Posted by liz at 09:13 AM | Comments (0) | TrackBack

September 22, 2005

Sample program

I got my sample build working the way I want to (actually this is the build for the common libraries - but it works well as a teaching device). I have examples (in the sanity tests) for simple tables and parent/child tables using Spring/hibernate. I am now working on building the same samples (same tests) using spring/jdbc. I am not even considering having people not use spring. While I don't think it solves all problems, it solves enough to keep me happy.

After I finish the jdbc examples I have to decide whether to do the same for jdo and ibatis.

Honestly, I don't think anybody in the company will ever use these, but it doesn't hurt and keeps me busy. As long as I look busy, I will probably keep this job.

Still not sure about jdo and ibatis though. This is turning into an awful lot of work.

Posted by liz at 12:27 PM | Comments (0) | TrackBack

September 17, 2005

database or no database?

I just finished the no database build environment. mg asked me why anybody would ever want to use it? I am now wondering this myself. I am not sure that any build environment should not include a test database (preferably embedded).

Any opinions on this?

Posted by liz at 04:06 PM | Comments (0) | TrackBack

September 14, 2005

Ant

I hate ant, I hate it with a passion, but I still like it more than I like maven. At least is ant is stable for some version of stable. Maven will have major changes while I am still trying to get a project out the door.

Right now I am trying to get ant and hibernate playing together. I am a newcomer to hibernate 3 (I hated hibernate 2 and used it daily). I think I am a reasonably intelligent person. So, tell me, why can't I get the reverse engineering task working in less than an hour? I not only need to get it working, I then need to document how/why/when on it. Let me tell you, the information on the web is very sparse for hibernate 3 tools. And, of course, nobody has come out with a decent book on hibernate 3. I have no idea if any are even planned.

Makes me think more and more of just going with straight spring/jdbc. Wouldn't have to teach one more framework. Wouldn't have to tear my hair out. Wouldn't have to document the how and why of hibernate tools.

Of course, I have also realized that I need to write a short, humorous, and factual manual on how to use ant. And why it will make your life easier and keep your manager from strangling you. I don't want to go into the api, I don't want to teach people how to write tasks. I just want to explain how to get hibernate working and how to build/deploy a war file.

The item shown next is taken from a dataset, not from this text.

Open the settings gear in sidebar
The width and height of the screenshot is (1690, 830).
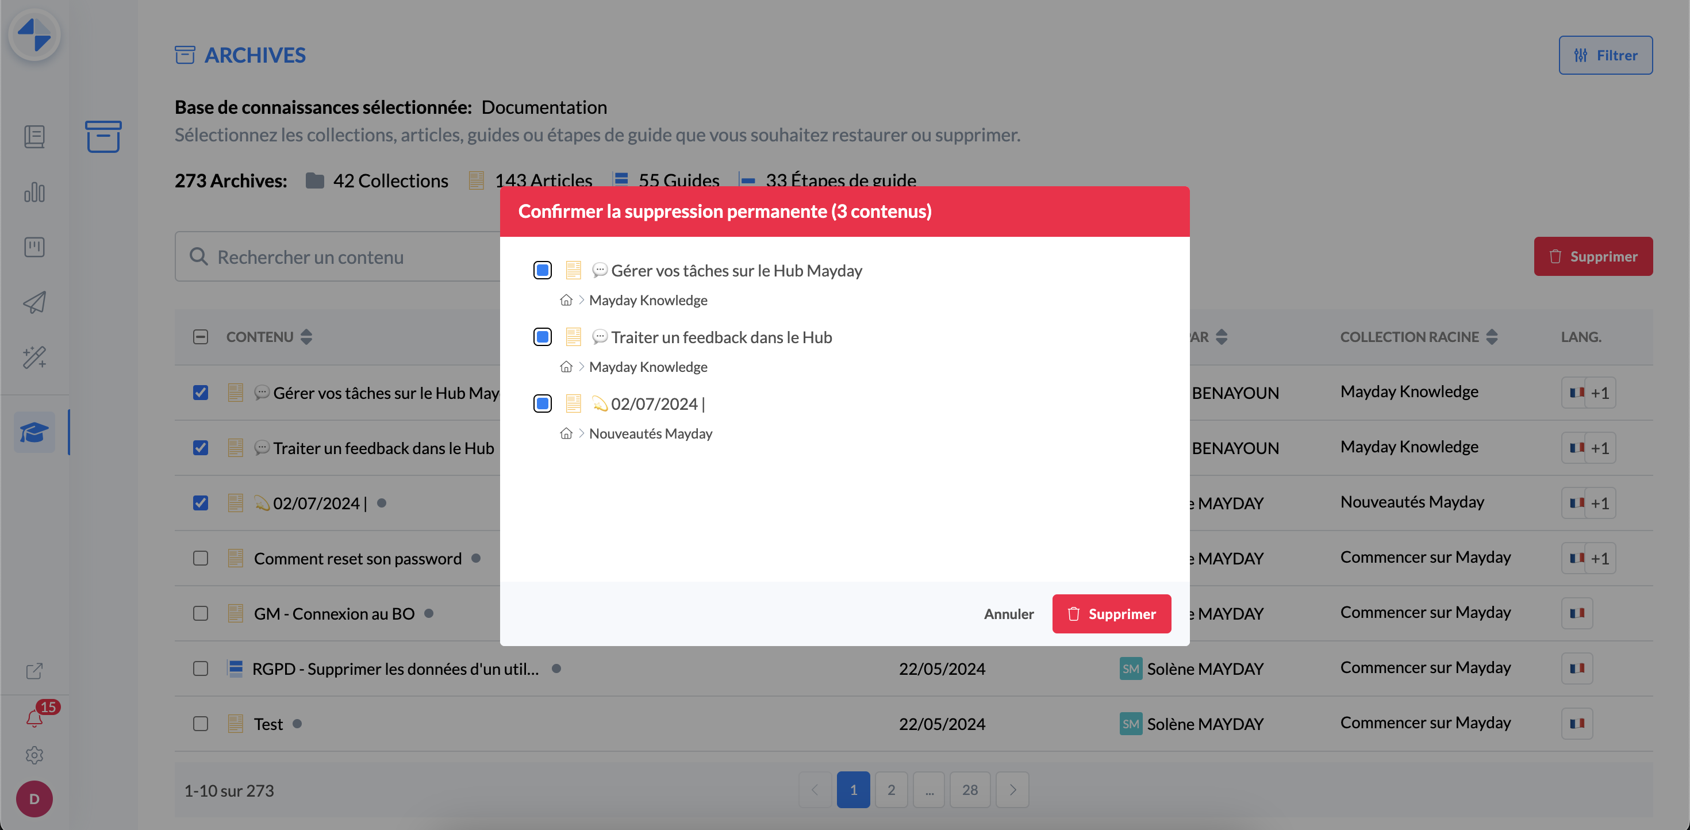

Damn, I wish there was a decent book on hibernate 3. Or even on ant.

Posted by liz at 01:27 PM | Comments (0) | TrackBack

September 13, 2005

Breathless anticipation

I have decided to pull the mckoi stuff out of my standard build.

Why you ask?


  1. Mckoi doesn't have triggers.
  2. Mckoi doesn't have anything like isql.
  3. Mckoi doesn't have (ugh) stored procedures.
  4. The firebird driver for 1.4 is satisfactory.
  5. The sql problem is an ant problem, and if mckoi DID have triggers and stored procedures, I wouldn't be able to deal with them due to 2.
  6. As far as I can tell, all development on mckoi has stopped, while firebird has a decent user community.
  7. Embedded firebird is NOT single user.

Eventually, I will have to put an oracle build in, but that will wait until I have a decent oracle to connect to (I am doing most of my development at work - and - believe it or not, I am not on the company network).

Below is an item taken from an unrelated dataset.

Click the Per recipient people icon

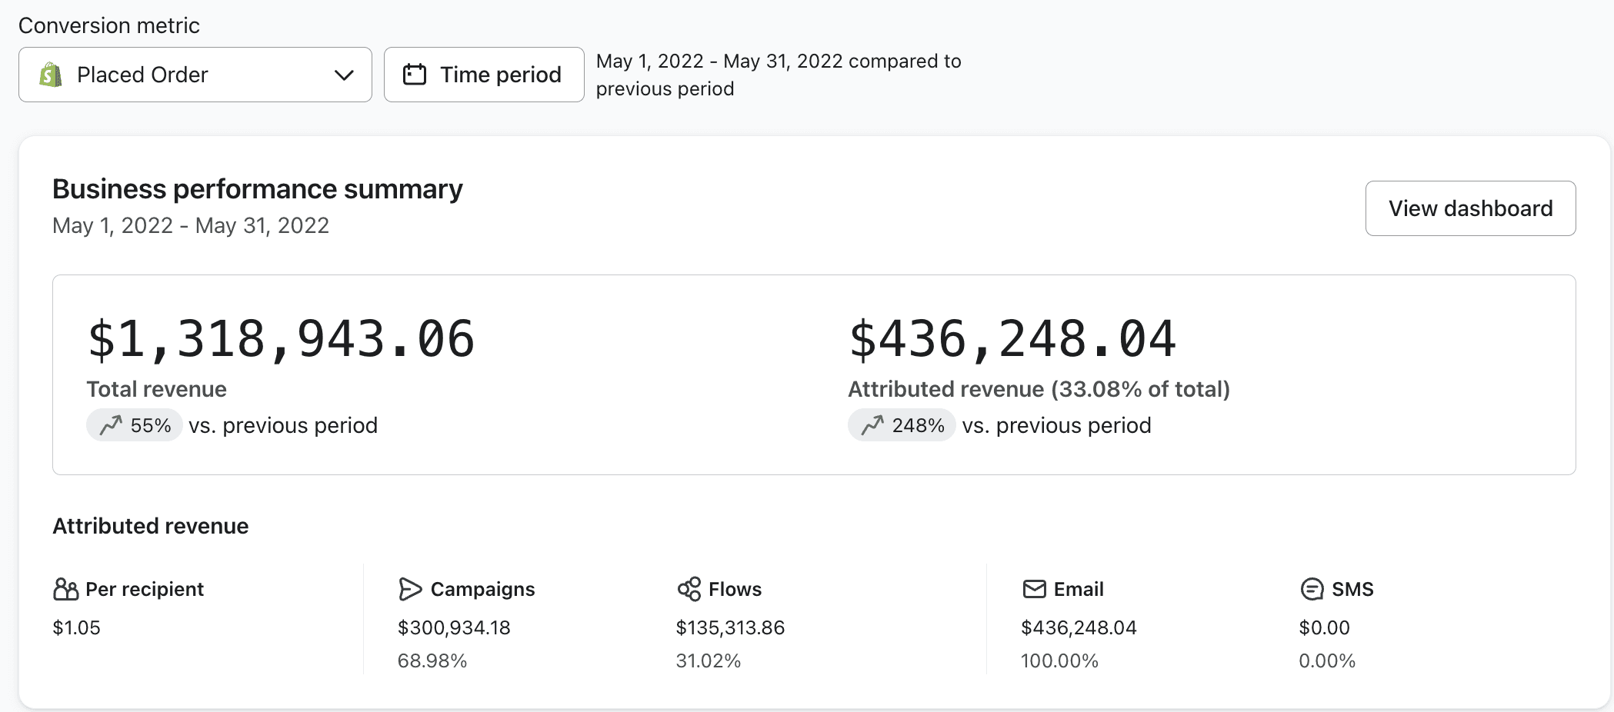point(66,589)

Posted by liz at 09:45 AM | Comments (0) | TrackBack

September 12, 2005

The ant task is finished

The ant sql is just too stupid to build triggers (in either firebird or oracle). One of these days I will look at the code and play with it - but not this week.

I am now creating my schema with isql, but loading my data with sql. Sloppy but works.

Next thing on my plate is talking to the firebird-rails person about using a hibernate sequence instead of a seperate sequence for each table.